→ **Exercise instructions**
Scan the material for the word "product", then return every line where it appears.
☆ ☆ ☆ ☆
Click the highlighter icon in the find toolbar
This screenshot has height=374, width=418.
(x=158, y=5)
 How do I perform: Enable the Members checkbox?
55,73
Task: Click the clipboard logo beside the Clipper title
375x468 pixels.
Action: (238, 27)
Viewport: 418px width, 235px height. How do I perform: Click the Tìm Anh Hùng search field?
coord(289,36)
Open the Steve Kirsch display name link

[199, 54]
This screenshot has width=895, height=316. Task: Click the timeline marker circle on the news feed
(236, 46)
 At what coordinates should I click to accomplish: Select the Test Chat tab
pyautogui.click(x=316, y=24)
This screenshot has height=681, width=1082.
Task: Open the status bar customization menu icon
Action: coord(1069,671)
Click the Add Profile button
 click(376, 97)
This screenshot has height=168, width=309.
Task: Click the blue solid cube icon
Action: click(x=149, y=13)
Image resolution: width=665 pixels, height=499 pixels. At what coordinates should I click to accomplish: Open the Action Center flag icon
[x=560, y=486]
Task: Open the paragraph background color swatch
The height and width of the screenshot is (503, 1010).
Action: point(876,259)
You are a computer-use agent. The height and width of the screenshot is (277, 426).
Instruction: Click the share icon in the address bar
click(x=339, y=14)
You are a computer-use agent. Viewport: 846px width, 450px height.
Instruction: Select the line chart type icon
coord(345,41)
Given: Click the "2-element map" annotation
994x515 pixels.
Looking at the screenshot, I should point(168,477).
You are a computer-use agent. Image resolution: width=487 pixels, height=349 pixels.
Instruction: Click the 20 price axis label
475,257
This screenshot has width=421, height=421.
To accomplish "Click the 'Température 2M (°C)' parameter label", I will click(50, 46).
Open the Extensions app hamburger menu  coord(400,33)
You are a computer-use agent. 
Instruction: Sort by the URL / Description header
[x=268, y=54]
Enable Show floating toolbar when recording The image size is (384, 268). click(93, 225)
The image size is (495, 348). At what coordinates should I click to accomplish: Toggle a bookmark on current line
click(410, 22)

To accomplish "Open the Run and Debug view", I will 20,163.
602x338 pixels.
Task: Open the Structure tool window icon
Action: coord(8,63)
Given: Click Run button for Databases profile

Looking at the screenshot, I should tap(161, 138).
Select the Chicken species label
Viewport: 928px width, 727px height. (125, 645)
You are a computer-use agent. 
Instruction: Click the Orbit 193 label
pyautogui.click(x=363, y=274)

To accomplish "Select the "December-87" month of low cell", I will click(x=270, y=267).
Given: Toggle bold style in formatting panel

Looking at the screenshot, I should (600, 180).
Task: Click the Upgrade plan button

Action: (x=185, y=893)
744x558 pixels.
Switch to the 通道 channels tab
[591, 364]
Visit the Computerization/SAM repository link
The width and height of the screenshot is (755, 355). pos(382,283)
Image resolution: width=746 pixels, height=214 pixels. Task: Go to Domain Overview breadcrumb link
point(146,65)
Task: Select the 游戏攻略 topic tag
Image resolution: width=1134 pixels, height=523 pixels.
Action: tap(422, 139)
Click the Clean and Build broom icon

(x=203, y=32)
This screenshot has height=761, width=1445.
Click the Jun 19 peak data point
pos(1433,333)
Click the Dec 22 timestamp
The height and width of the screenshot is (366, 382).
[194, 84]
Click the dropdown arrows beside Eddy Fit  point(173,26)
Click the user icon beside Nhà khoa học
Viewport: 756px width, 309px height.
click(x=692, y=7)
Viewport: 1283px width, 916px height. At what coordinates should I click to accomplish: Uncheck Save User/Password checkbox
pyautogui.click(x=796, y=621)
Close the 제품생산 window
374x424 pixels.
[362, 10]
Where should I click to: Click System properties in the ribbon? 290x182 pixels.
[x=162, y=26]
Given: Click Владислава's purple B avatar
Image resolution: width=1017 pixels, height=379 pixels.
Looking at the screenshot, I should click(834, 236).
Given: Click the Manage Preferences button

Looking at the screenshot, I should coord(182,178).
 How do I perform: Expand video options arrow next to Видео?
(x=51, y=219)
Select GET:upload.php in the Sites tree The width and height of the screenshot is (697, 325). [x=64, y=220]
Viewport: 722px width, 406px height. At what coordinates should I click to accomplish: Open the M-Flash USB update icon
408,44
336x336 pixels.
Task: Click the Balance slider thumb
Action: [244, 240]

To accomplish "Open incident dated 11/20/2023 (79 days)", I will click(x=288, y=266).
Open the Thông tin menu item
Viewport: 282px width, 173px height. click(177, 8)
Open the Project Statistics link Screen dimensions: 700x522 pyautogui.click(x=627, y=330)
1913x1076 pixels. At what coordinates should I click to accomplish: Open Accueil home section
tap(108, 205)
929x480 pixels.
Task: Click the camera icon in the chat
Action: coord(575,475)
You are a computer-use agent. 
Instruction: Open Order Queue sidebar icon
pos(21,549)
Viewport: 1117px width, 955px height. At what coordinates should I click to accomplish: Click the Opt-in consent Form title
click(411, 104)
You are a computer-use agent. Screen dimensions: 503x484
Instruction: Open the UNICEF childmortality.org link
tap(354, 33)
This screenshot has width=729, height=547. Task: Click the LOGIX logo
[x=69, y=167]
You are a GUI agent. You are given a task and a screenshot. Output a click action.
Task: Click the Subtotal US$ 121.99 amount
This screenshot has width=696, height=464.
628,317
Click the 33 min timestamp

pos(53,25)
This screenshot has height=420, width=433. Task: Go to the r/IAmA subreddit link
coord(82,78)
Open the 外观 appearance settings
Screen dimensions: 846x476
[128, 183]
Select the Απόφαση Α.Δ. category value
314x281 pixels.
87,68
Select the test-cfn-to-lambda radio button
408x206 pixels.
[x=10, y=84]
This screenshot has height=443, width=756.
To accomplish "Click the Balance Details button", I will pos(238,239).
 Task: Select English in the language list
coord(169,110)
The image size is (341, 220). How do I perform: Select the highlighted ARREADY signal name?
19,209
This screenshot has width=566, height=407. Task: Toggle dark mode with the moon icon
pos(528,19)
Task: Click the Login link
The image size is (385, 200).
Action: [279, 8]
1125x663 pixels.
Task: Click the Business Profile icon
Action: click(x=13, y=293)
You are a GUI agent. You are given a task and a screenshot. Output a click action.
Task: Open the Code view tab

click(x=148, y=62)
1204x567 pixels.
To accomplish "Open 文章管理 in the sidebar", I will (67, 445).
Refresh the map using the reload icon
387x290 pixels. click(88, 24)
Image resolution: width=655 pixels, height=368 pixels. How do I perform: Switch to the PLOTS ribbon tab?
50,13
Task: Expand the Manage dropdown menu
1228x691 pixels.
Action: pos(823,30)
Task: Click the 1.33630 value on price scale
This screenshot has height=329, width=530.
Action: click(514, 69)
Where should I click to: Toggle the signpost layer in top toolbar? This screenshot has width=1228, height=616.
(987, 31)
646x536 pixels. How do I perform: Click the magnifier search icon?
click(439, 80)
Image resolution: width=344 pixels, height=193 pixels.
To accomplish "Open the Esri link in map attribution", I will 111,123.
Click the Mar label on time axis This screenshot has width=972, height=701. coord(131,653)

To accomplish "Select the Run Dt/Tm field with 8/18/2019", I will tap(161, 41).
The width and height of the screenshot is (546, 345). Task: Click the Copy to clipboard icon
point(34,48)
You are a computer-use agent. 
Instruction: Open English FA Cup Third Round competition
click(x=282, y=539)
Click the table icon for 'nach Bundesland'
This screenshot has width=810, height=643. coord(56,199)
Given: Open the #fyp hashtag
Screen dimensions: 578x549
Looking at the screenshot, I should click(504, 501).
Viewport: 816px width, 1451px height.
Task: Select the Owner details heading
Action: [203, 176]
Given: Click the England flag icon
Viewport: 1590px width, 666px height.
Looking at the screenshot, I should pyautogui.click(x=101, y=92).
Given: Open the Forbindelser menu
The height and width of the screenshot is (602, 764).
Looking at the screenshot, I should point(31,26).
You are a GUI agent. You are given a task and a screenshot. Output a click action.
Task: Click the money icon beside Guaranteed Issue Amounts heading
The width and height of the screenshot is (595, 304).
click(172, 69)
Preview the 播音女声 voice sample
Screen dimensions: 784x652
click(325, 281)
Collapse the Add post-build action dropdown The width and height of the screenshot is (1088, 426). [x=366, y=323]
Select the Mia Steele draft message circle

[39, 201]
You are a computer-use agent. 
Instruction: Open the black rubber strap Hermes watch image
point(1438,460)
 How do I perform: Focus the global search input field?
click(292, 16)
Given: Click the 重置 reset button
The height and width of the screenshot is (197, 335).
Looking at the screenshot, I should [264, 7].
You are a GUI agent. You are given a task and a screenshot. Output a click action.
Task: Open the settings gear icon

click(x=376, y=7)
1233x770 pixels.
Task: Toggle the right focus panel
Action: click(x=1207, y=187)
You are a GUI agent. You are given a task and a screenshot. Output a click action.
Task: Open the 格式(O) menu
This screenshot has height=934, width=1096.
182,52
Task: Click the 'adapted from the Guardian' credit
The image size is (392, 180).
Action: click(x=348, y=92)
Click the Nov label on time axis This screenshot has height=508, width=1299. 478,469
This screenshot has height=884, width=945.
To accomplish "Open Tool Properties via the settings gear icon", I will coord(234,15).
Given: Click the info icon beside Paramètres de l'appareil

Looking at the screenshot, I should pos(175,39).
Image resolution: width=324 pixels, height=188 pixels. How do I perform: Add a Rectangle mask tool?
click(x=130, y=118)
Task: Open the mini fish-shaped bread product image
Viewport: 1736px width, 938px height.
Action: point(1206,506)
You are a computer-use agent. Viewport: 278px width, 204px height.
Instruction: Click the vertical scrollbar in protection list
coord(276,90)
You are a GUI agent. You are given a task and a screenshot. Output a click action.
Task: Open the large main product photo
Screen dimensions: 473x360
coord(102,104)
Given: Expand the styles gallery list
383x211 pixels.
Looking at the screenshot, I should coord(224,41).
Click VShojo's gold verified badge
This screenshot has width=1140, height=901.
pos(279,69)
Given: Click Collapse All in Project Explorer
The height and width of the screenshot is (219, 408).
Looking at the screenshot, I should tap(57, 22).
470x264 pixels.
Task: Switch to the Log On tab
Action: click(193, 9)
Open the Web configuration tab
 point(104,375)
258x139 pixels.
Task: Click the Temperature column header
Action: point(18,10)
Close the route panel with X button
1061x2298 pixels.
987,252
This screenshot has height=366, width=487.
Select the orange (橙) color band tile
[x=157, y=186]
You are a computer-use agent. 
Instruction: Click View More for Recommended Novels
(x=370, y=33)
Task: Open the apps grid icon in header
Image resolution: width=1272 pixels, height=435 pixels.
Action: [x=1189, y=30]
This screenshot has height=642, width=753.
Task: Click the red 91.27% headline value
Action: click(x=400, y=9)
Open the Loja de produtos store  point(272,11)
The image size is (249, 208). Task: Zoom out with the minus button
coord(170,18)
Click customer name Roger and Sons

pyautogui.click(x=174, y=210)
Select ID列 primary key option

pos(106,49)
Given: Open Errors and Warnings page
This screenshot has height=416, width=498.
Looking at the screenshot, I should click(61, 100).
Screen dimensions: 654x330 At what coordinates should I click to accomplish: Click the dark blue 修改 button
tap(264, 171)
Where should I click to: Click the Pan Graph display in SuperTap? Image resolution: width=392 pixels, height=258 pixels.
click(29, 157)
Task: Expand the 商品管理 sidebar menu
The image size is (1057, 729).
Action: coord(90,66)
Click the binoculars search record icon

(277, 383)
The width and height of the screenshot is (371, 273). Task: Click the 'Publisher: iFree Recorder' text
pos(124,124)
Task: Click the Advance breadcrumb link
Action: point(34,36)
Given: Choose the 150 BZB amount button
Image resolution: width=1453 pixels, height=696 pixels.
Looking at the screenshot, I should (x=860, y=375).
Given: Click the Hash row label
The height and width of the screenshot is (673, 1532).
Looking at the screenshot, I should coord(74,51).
☆ ☆ ☆ ☆
→ **Written answer**
Task: Open the mini fish-shaped bread product image
Task: Open the large main product photo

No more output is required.